Aim:
Transcribe the listing below exactly, from its first line through the line containing "click(x=799, y=726)", including both of those lines.

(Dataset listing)
——
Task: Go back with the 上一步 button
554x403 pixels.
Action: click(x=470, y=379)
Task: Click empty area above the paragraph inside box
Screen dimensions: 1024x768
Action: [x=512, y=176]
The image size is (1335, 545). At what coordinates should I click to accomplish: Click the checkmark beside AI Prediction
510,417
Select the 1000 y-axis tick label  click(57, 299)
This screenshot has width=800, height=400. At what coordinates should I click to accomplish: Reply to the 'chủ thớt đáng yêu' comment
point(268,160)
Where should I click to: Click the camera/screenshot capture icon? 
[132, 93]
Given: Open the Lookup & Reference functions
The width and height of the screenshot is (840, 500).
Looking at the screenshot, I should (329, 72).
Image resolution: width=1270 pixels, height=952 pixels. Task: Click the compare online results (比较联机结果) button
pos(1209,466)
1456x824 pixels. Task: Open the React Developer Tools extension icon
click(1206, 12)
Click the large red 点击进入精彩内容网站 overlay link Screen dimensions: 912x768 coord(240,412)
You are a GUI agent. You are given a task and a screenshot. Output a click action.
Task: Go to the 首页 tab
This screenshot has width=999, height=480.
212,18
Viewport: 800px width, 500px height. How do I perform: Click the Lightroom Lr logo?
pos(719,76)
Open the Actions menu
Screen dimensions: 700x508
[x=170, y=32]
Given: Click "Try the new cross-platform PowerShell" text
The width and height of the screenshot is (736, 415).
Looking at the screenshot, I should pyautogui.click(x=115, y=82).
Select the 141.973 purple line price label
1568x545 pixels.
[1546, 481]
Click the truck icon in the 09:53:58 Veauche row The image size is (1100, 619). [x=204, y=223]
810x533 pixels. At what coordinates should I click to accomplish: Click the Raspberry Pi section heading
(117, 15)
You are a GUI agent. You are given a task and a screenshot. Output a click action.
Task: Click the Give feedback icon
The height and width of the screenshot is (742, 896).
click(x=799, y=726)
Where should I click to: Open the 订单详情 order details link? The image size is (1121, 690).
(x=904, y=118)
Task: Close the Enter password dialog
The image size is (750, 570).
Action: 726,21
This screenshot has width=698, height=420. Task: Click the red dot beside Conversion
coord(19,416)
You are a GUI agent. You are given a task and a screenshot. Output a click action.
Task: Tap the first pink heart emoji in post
——
Written response:
Task: Go back with the 上一步 button
554x403 pixels.
Action: click(x=470, y=379)
Task: Click empty area above the paragraph inside box
Screen dimensions: 1024x768
Action: [x=512, y=176]
The image size is (1335, 545). At what coordinates should I click to accomplish: Click the checkmark beside AI Prediction
510,417
Select the 1000 y-axis tick label  click(57, 299)
This screenshot has width=800, height=400. At what coordinates should I click to accomplish: Reply to the 'chủ thớt đáng yêu' comment
point(268,160)
Where should I click to: Click the camera/screenshot capture icon? 
[132, 93]
Given: Open the Lookup & Reference functions
The width and height of the screenshot is (840, 500).
Looking at the screenshot, I should (329, 72).
Image resolution: width=1270 pixels, height=952 pixels. Task: Click the compare online results (比较联机结果) button
pos(1209,466)
1456x824 pixels. Task: Open the React Developer Tools extension icon
click(1206, 12)
Click the large red 点击进入精彩内容网站 overlay link Screen dimensions: 912x768 coord(240,412)
You are a GUI agent. You are given a task and a screenshot. Output a click action.
Task: Go to the 首页 tab
This screenshot has width=999, height=480.
212,18
Viewport: 800px width, 500px height. How do I perform: Click the Lightroom Lr logo?
pos(719,76)
Open the Actions menu
Screen dimensions: 700x508
[x=170, y=32]
Given: Click "Try the new cross-platform PowerShell" text
The width and height of the screenshot is (736, 415).
Looking at the screenshot, I should pyautogui.click(x=115, y=82).
Select the 141.973 purple line price label
1568x545 pixels.
[1546, 481]
Click the truck icon in the 09:53:58 Veauche row The image size is (1100, 619). [x=204, y=223]
810x533 pixels. At what coordinates should I click to accomplish: Click the Raspberry Pi section heading
(117, 15)
You are a GUI agent. You are given a task and a screenshot. Output a click action.
Task: Click the Give feedback icon
The height and width of the screenshot is (742, 896).
click(x=799, y=726)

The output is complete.